In-universe information
- Gender: Male
- Occupation: Crime Scene Recorder (formerly)

= J. H. Brodie =

J. H. Brodie is a fictional character in the television series Homicide: Life on the Street. He appeared in a recurring role in the show's fourth season and was a regular in the show's fifth season, after becoming an official crime scene videographer.

== Professional life ==
Brodie first appeared as a cameraman for a local news station, often intruding on crime scenes or getting in the way of investigating police in order to get the most dramatic shots possible. Upon discovering that some of his footage showed a murder suspect the homicide unit was trying to track down, he turned it over to the detectives instead of giving it to his boss for use on that night's broadcast. His decision allowed the unit to close the case, but cost him his job.

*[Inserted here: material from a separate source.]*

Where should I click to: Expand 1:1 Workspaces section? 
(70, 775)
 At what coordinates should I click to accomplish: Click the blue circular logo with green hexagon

Recognizing Brodie's sacrifice, Lt. Al Giardello and Capt. Megan Russert offered him a job as videographer for the homicide unit, shooting footage of crime scenes and interviews for later use in court. He continued to film other subjects for his own amusement, eventually constructing a documentary about the unit that was revealed in the episode "The Documentary." At the end of the episode, when Giardello asked Brodie for the master copy in order to prevent any embarrassment to the detectives, Brodie revealed that he had already sold the film to PBS.

Being young, shy and prone to getting caught underfoot, Brodie found himself struggling to gain respect in the office, something that bothered him throughout his time at the station. However, he would occasionally surprise the detectives by chipping in with some observation that they had missed. At one point, he correctly deduced that Det. Frank Pembleton had stopped taking his stroke medication (which he realized because his own mother had suffered a stroke). Caught off-guard, Pembleton noted that he had underestimated Brodie. "Most people do," the cameraman replied. In Season 5, he insisted that Det. John Munch not write off a shooting death as a suicide, believing that an arrogant graduate school classmate of his had to have been involved. Munch and Sgt. Kay Howard investigated and began to share Brodie's suspicions, and he fabricated some video evidence that helped the detectives trick the classmate into exposing himself as a murderer.

Brodie left the squad between the fifth and sixth seasons; after his documentary won an Emmy, he moved to Los Angeles to develop his career. He next appeared in Homicide: The Movie, the TV movie that capped off the series, when he returned to Baltimore to visit Gee, who had been shot. His role in the film was small, and he spent most of his time off-camera, recording an operation. However, he had a pivotal scene at the very end of the film, when he informed the squad that Gee had died while in the hospital.

== Personal life ==
Brodie's quiet personality, coupled with his passion for serious film-makers and documentary directors, set him apart from most of the squad, who saw him as something of a nebbish. A humorous running storyline throughout season five saw Brodie kicked out of his apartment and being shipped from one detective's house to the next, upsetting each one in turn: John Munch was horrified to learn that Brodie had looked in his medicine cabinet (it is implied that he stored cannabis in there), Tim Bayliss objected to Brodie's highbrow taste in television and Meldrick Lewis was annoyed when Brodie instigated an argument with his wife.

Brodie eventually ended up sleeping in the squad's video room. Kay Howard found out and offered him a place at hers, but Brodie turned her down because of an intense crush he harbored on her. Eventually, he moved in with an attractive blonde girl of his own age, and it was implied in several episodes that she had become his girlfriend.

David Simon, who Brodie is based on, is Jewish, and although Brodie's religion was never really discussed, in the episode "Kaddish", he was shown to have an intimate knowledge of the Jewish religion, suggesting that he is Jewish himself.